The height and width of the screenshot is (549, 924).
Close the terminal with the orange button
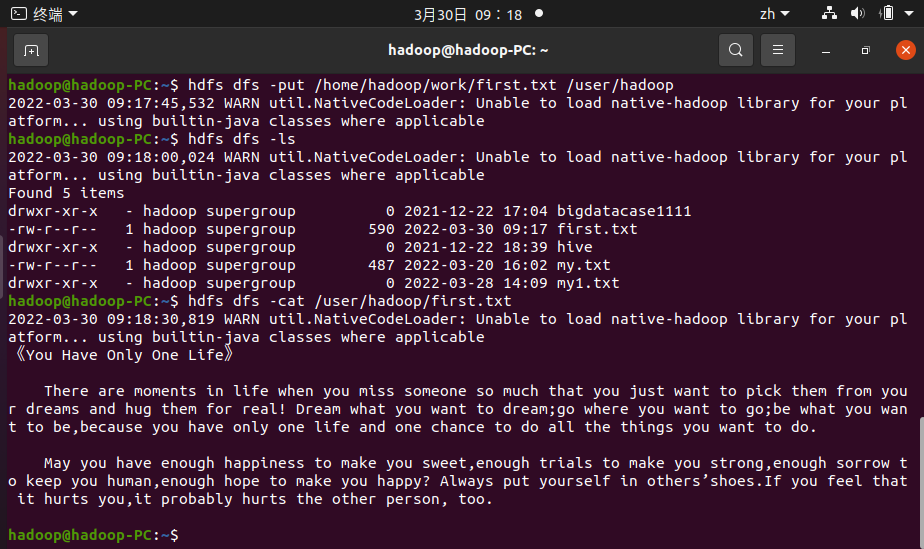pos(904,50)
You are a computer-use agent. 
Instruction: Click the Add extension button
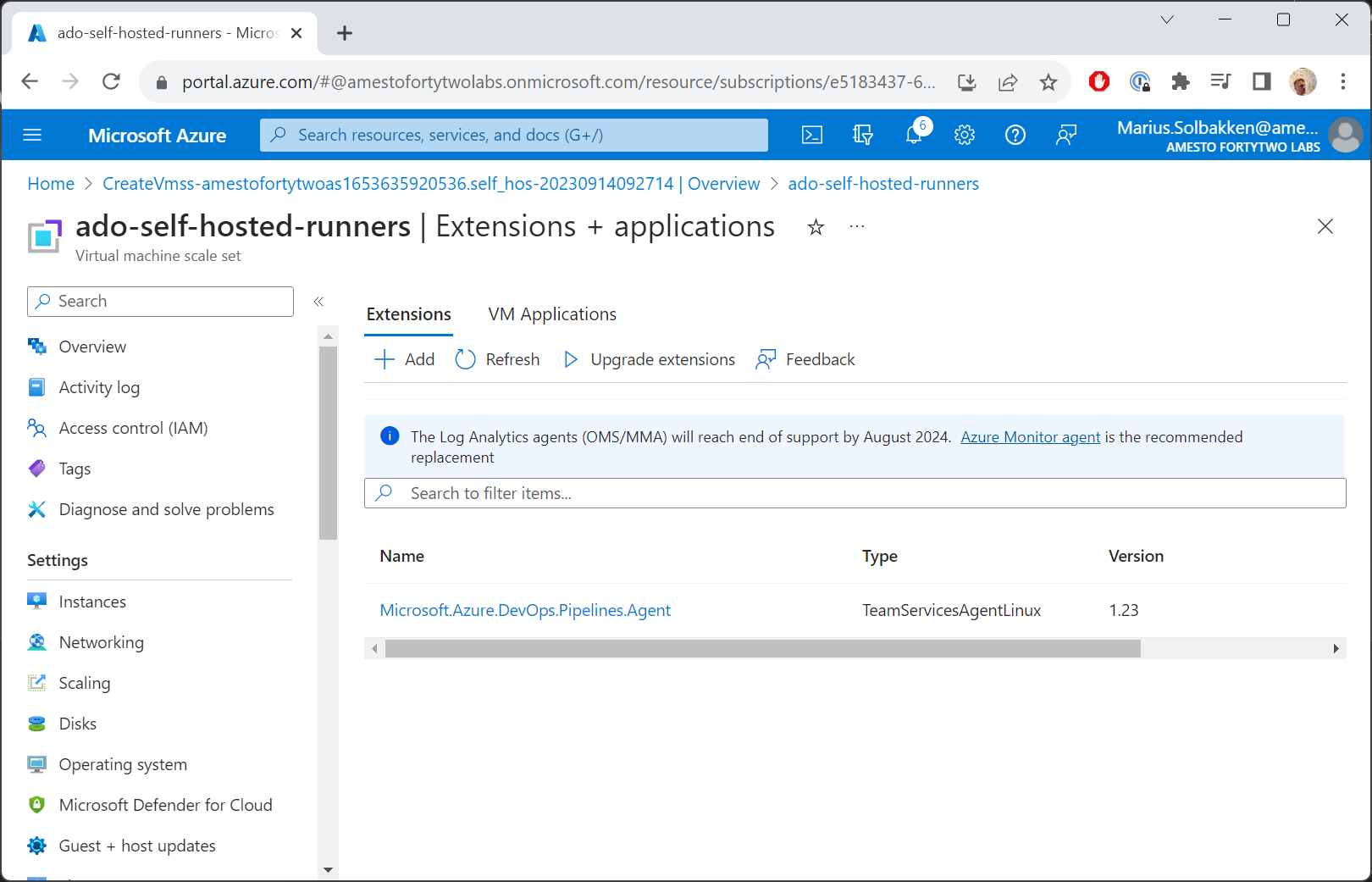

- PROBLEM REQUIREMENTS: Would you output, word for word, only the lines running from the line with "You are a computer-use agent." to the end of the listing above, both ends included, with no pictures?

- TASK ANSWER:
You are a computer-use agent. 
Instruction: Click the Add extension button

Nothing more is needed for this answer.